I'm trying to write a Java application that manipulates high resolution .wav files. I'm having trouble importing the audio data, i.e. converting the .wav file into an array of doubles.
When I use a standard approach an exception is thrown.
AudioFileFormat as = AudioSystem.getAudioFileFormat(new File("orig.wav"));
-->
javax.sound.sampled.UnsupportedAudioFileException: file is not a supported file type
Here's the file format info according to soxi:
dB$ soxi orig.wav
soxi WARN wav: wave header missing FmtExt chunk
Input File : 'orig.wav'
Channels : 8
Sample Rate : 96000
Precision : 24-bit
Duration : 00:00:03.16 = 303526 samples ~ 237.13 CDDA sectors
File Size : 9.71M
Bit Rate : 24.6M
Sample Encoding: 32-bit Floating Point PCM
Can anyone suggest the simplest method for getting this audio into Java?
I've tried using a few techniques. As stated above, I've experimented with the Java AudioSystem (on both Mac and Windows). I've also tried using Andrew Greensted's WavFile class, but this also fails (WavFileException: Compression Code 3 not supported). One workaround is to convert the audio to 16 bits using sox (with the -b 16 flag), but this is suboptimal since it increases the noise floor.

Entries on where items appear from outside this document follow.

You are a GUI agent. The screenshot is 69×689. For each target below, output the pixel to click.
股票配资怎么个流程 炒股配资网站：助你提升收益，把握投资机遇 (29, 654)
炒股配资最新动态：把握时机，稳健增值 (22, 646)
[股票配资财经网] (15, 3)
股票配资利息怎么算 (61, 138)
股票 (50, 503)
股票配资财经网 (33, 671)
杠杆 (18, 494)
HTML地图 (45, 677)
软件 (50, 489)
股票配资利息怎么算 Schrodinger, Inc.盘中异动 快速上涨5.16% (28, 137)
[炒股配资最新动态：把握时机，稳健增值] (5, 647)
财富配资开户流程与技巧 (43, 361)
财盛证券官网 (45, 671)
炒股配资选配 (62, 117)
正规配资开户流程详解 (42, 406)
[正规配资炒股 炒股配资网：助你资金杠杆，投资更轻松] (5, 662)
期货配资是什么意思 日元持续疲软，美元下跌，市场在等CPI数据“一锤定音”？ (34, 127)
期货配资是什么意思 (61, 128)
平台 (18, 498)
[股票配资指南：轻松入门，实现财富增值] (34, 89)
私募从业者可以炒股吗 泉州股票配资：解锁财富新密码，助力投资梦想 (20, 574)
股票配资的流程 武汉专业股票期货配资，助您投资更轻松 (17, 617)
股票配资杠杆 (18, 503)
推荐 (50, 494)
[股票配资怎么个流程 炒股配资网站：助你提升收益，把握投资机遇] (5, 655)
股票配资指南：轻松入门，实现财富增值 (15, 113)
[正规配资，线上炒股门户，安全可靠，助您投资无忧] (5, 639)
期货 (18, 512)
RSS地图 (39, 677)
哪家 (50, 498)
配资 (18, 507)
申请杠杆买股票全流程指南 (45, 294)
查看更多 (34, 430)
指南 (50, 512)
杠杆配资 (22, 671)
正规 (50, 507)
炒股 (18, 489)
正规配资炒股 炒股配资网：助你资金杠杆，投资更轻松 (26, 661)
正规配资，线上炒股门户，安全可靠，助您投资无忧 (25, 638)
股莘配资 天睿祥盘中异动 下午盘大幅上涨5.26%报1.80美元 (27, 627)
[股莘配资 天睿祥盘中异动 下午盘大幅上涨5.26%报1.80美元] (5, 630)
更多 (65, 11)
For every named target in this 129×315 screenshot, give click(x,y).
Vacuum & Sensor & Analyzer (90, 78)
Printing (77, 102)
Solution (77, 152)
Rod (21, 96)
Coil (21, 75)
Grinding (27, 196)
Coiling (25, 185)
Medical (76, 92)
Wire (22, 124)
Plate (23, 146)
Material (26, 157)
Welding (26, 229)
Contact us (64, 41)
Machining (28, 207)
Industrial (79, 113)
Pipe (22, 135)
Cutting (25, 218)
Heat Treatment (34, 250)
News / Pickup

Incidentally, I've noticed that the file CAN be read by libsndfile. Is my best bet to write a jni wrapper around libsndfile, or can you suggest something quicker?
Note that I don't need to play the audio, I just need to analyze it, manipulate it, and then write it out to a new .wav file.
* UPDATE *
I solved this problem by modifying Andrew Greensted's WavFile class. His original version only read files encoded as integer values ("format code 1"); my files were encoded as floats ("format code 3"), and that's what was causing the problem.
I'll post the modified version of Greensted's code when I get a chance. In the meantime, if anyone wants it, send me a message.